Bite of Seattle is a summer food festival at which attendees sample dishes prepared by local chefs. Over the years, offshoot "Bite of" festivals have appeared in the Puget Sound area and elsewhere.

Yesterday seemed to be a multispecies Bite of St. Edwards State Park festival. Immediately adjacent to the park, in Bastyr University's medicinal herb garden, clouds of bees were working over the herbs that are now in bloom. Most fun to watch are the fat bumblebees pushing their way into foxglove flowers. These flowers are designed, I recently learned, so that the bee must push all the way to the top of the funnel-shaped flower to get to the nectar, receiving a liberal dusting of pollen on the way. Smart plant!

Not far along one of the trails through the adjacent woods, I stopped to admire a handsome, thorny stand of Devil's Club--easy to appreciate when you don't need to push your way through it, as I've sometimes had to do on backpacking expeditions. A big Douglas fir cone scale dropped in front of my toes from somewhere far above. A moment later, another, and then another. I looked around and noticed that the ground around me was littered with fresh cone scales--the sure sign of a feasting squirrel high overhead.

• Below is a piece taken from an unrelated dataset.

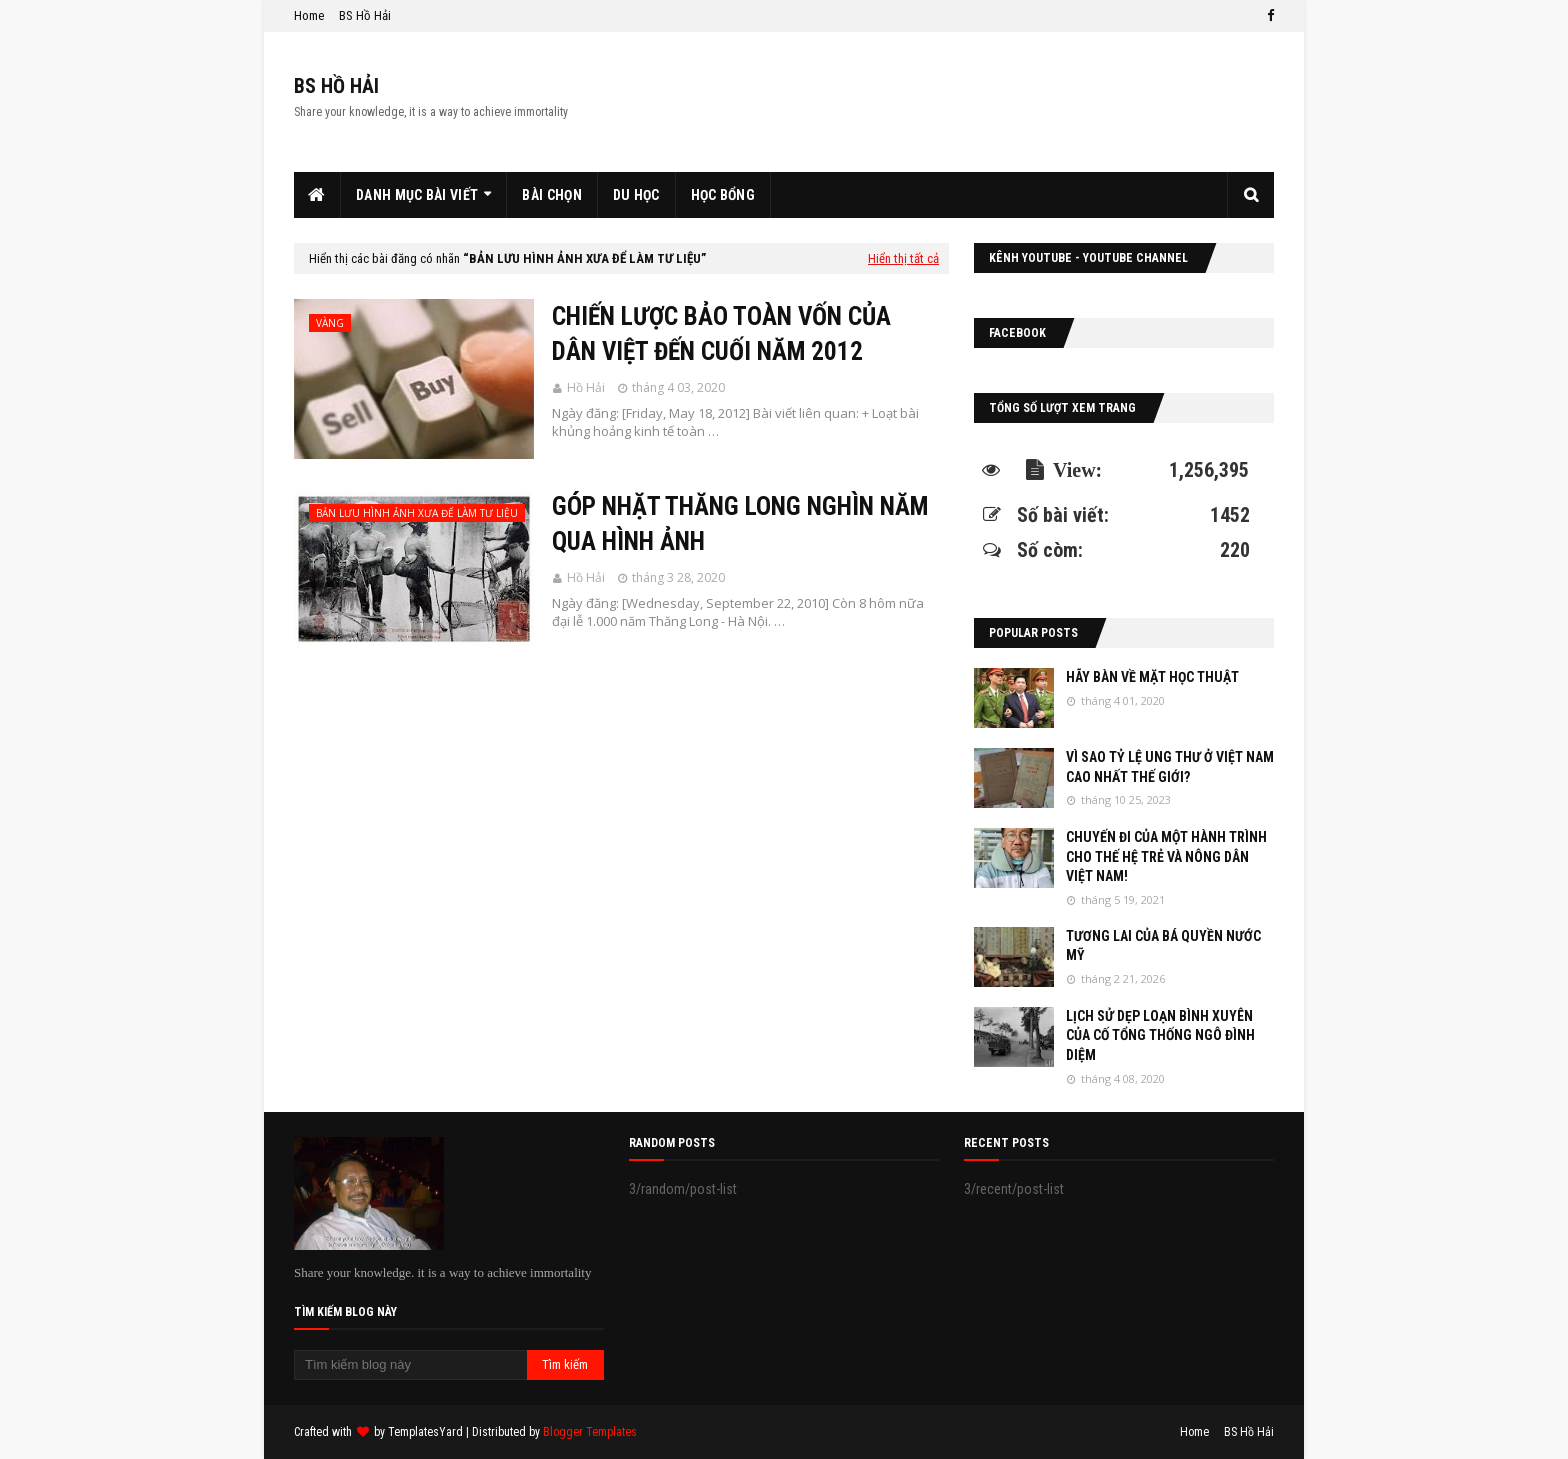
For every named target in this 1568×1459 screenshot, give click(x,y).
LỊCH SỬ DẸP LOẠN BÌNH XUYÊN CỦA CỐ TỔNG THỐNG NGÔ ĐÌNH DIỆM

As for me, I wasn't going hungry, either. First course: some salmonberries and thimbleberries overlooked by other walkers. For an entree, along the lakeshore, I found Indian plum trees heavily laden with ripe fruits, and ate a handful. Then two first-of-the-season ripe trailing blackberries along the sunniest paths by the water.

Also near the lakeshore was ocean spray in full bloom. When I stopped to admire the clusters of tiny white flowers on one bush, I discovered a miniature feast in progress: the diners included dozens of small brown flies and many inchworms heartily chomping on the flower centers.

Everyone was eating enthusiastically, but some diners forgot their manners completely. First, around the next few bends of the trail, a junco was alternately singing and playing with his meal (a hapless insect, I think). Farther along, two red squirrels were having an outright food fight, yelling insults at each other at top volume and feinting attacks.

Another bend or two, and then a red currant bush offered me dessert, before the trail ended.